Юзеф Полевой - Степан Халтурин
В условиях жестоких преследований царизма, когда революционеру записывать что-либо о себе представляло почти преступление перед товарищами, Халтурин был не единственный, кто не оставил письменных источников.
О других революционных деятелях остались хотя бы показания следственным властям, речи на судебных процессах. От Халтурина не осталось и этого. Он был казнен неопознанным через день после ареста.

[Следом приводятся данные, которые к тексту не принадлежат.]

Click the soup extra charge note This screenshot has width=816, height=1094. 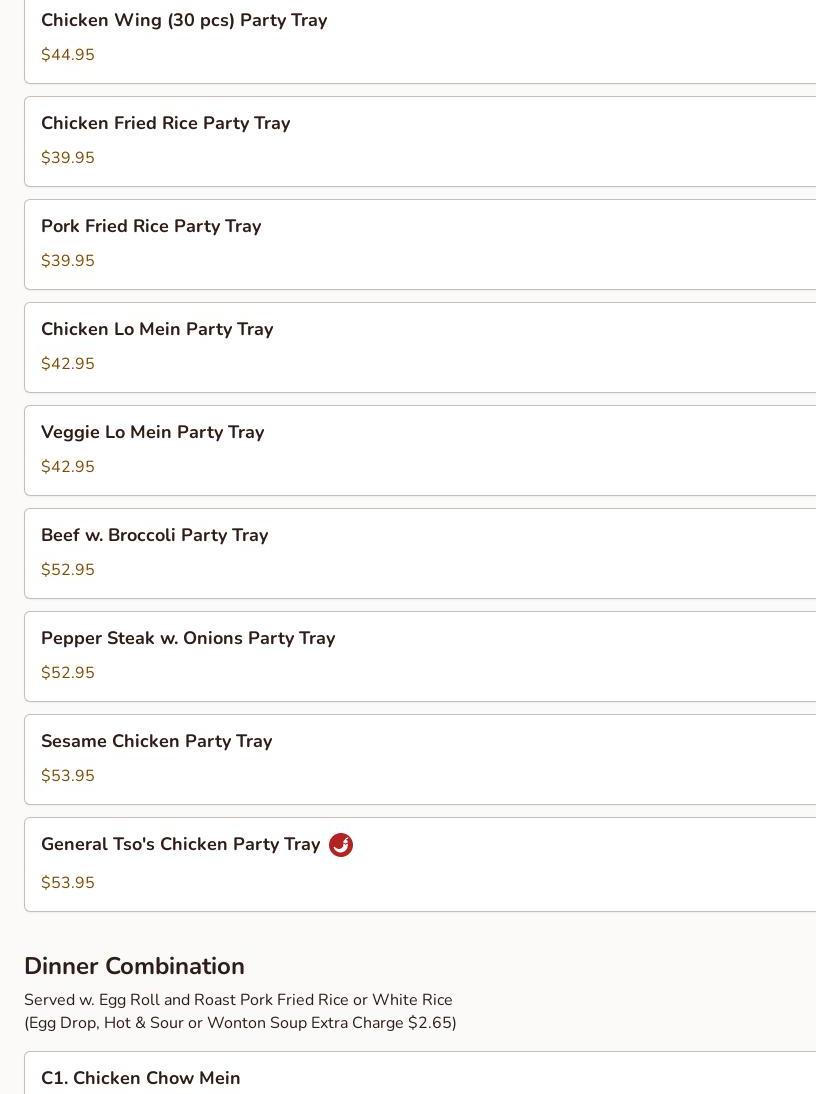coord(240,1023)
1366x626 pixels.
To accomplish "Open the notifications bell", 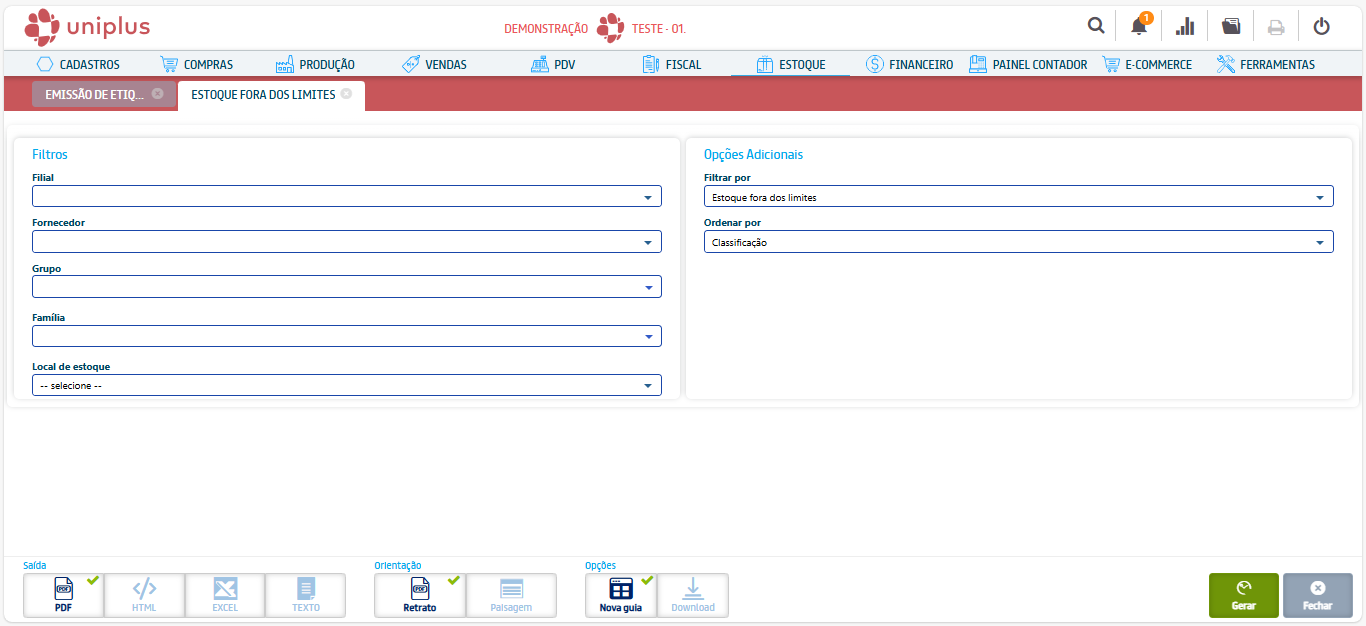I will pyautogui.click(x=1139, y=26).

Кроме Петра Алексеева, никто из рабочих-революционеров не был так популярен в революционном подполье, как Халтурин. Но лично встречались с ним только некоторые единомышленники из рабочих и несколько представителей революционной интеллигенции. Большинство из них были казнены или погибли в тюрьмах и ссылке еще при жизни Халтурина, другие — вскоре после его казни. Сохранились воспоминания о нем Г. В. Плеханова, С. М. Степняка-Кравчинского, Н. С. Русанова — видных деятелей революционного движения той эпохи.
Халтурина лично знал Георгий Валентинович Плеханов — в 70-х годах народник, с начала 80-х годов — основатель первой русской марксистской организации. Знали его и народники 70–80-х годов, известные потом писатели и публицисты С. М. Степняк-Кравчинский, Н. С. Русанов, Л. А. Тихомиров.
Ближе всех знал Халтурина Г. В. Плеханов. Сверстник Степана, он сотрудничал с ним четыре года — с 1876 по 1879 г.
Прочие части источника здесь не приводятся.